What the exercise asks: Where in the listing does the word "agent" appear? Report each line that holds it.
== Exercise inputs
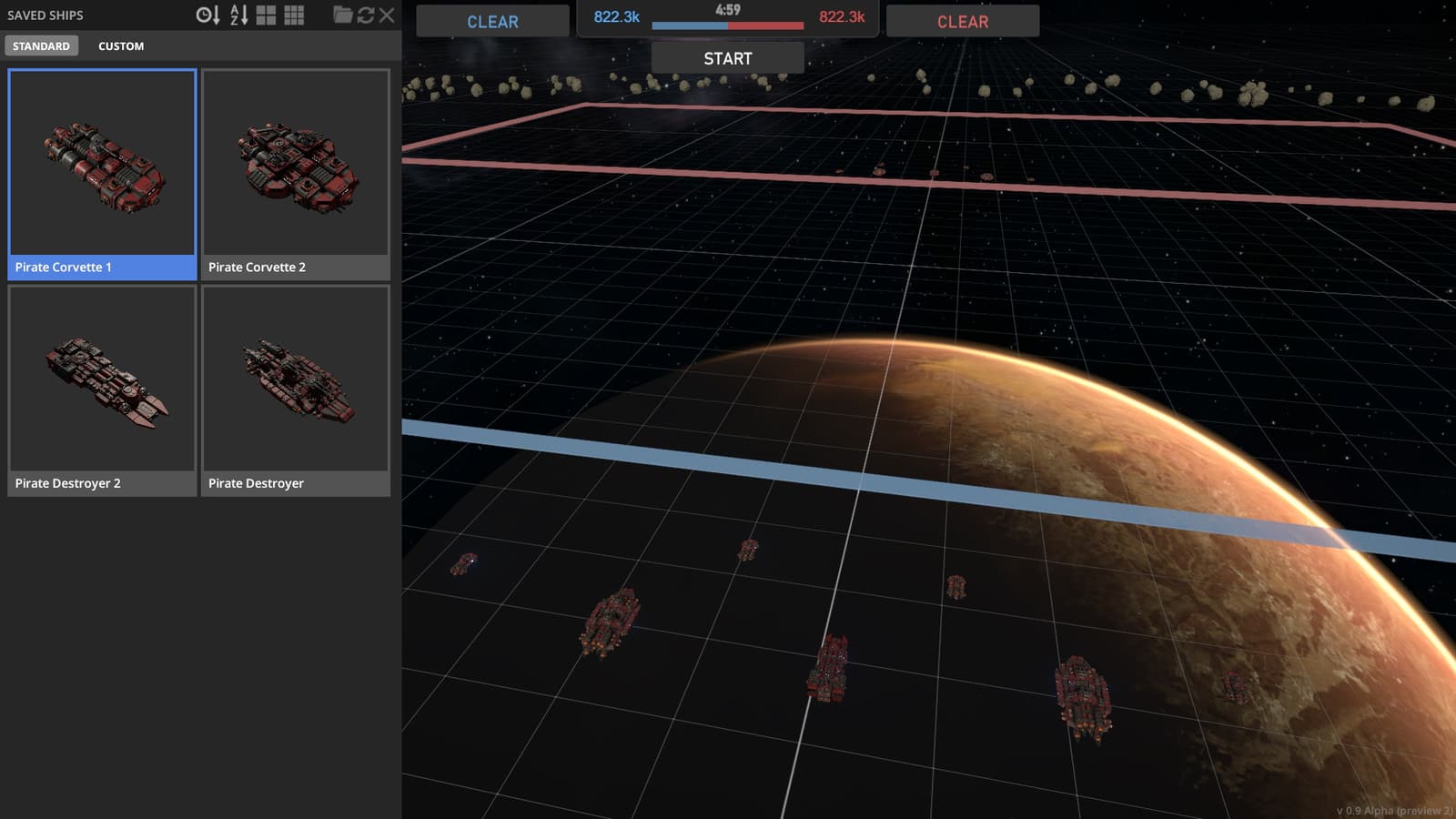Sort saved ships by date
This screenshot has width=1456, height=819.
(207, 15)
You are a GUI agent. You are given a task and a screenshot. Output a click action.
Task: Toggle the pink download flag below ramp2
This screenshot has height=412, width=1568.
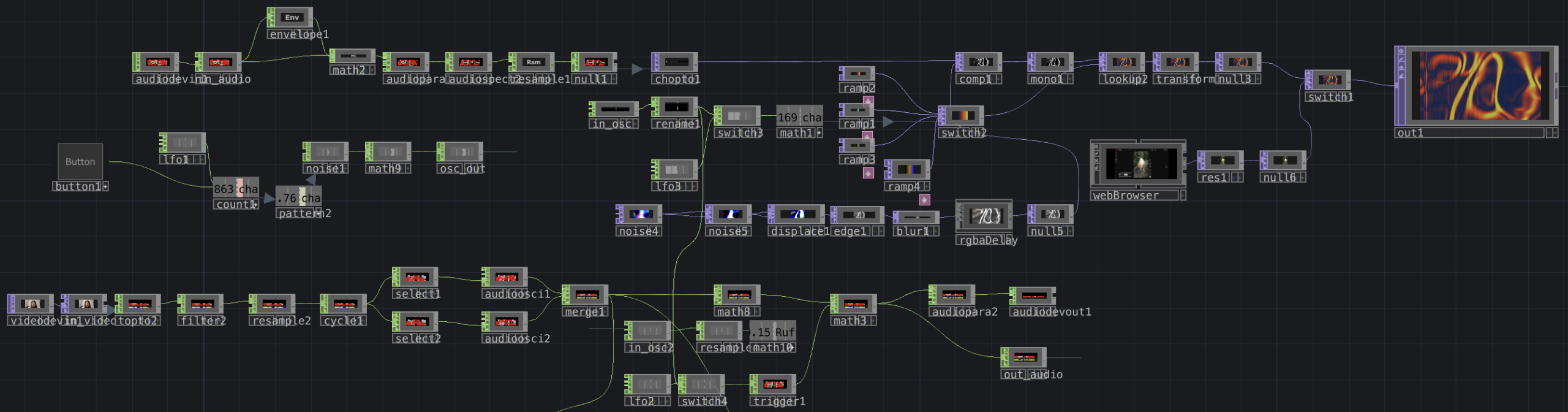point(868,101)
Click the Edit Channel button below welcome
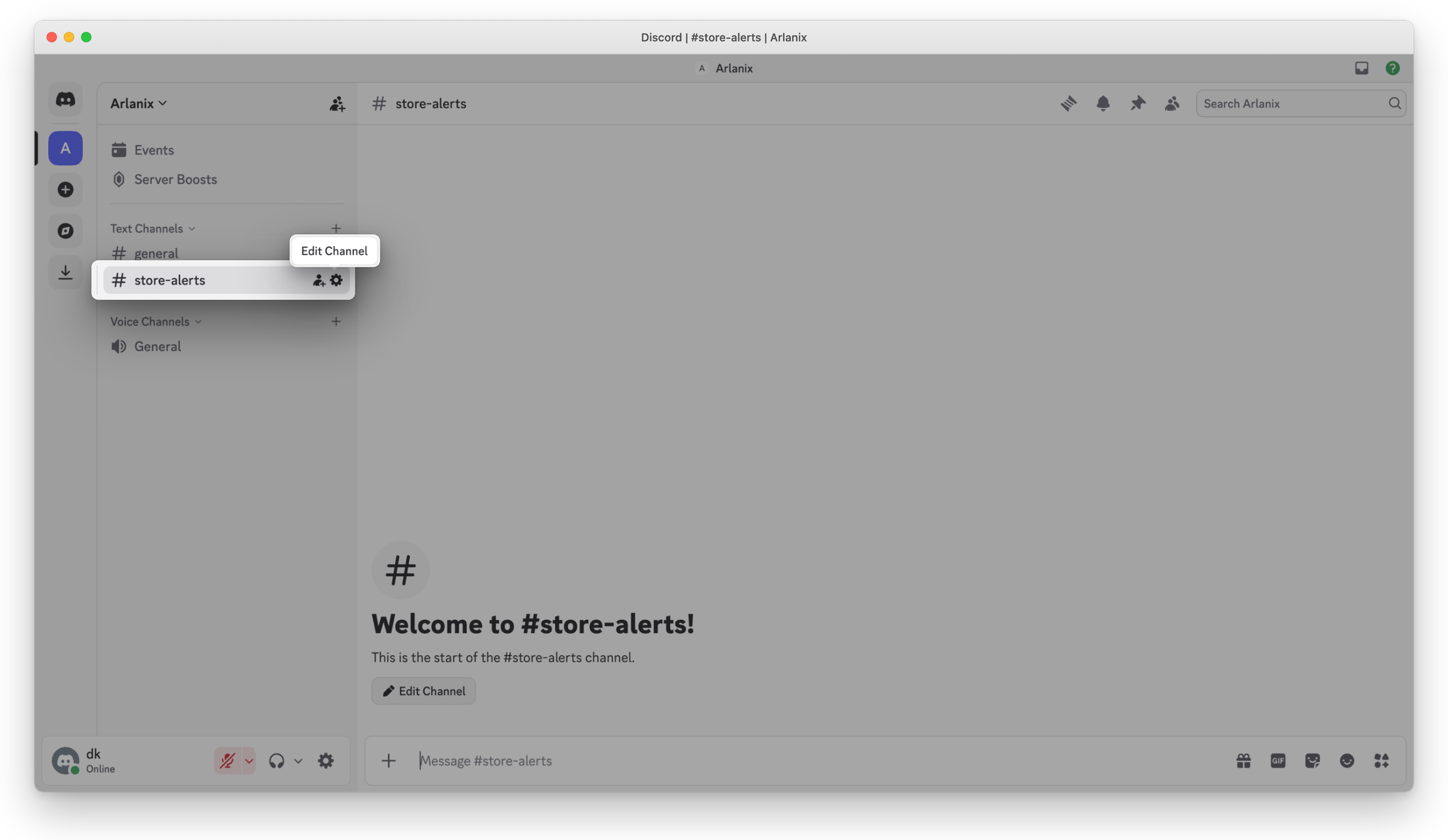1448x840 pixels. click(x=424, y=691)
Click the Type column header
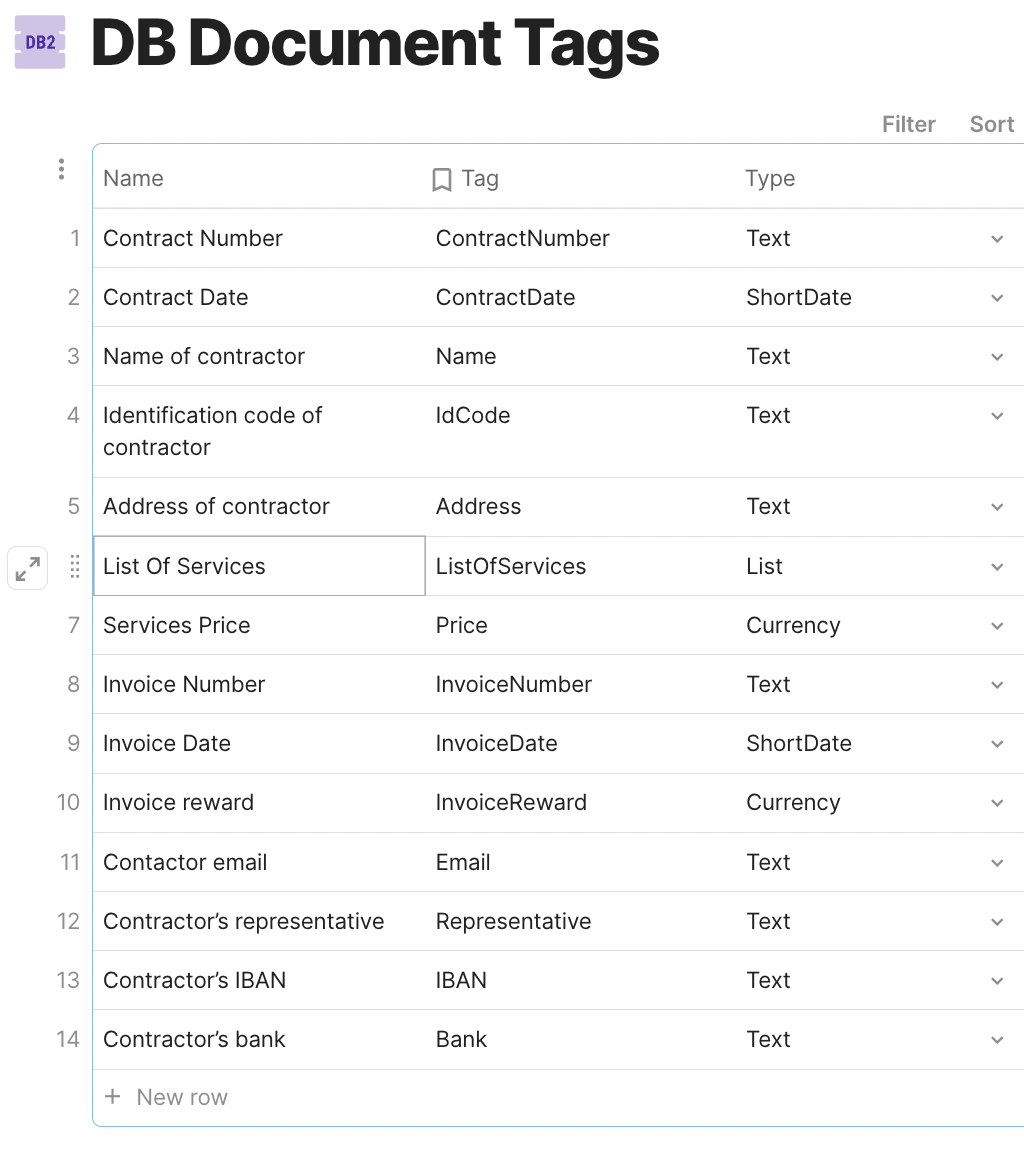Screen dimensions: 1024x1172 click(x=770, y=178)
====
== Exercise inputs
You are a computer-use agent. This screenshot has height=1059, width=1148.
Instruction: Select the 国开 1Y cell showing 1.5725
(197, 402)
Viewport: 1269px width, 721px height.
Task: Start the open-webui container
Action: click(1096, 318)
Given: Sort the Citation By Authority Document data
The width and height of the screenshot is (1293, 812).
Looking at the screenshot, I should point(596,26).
====
Written solution:
You are a GUI agent. You are given a task and a screenshot. Output a click action.
You are a computer-use agent. This screenshot has height=1059, width=1148.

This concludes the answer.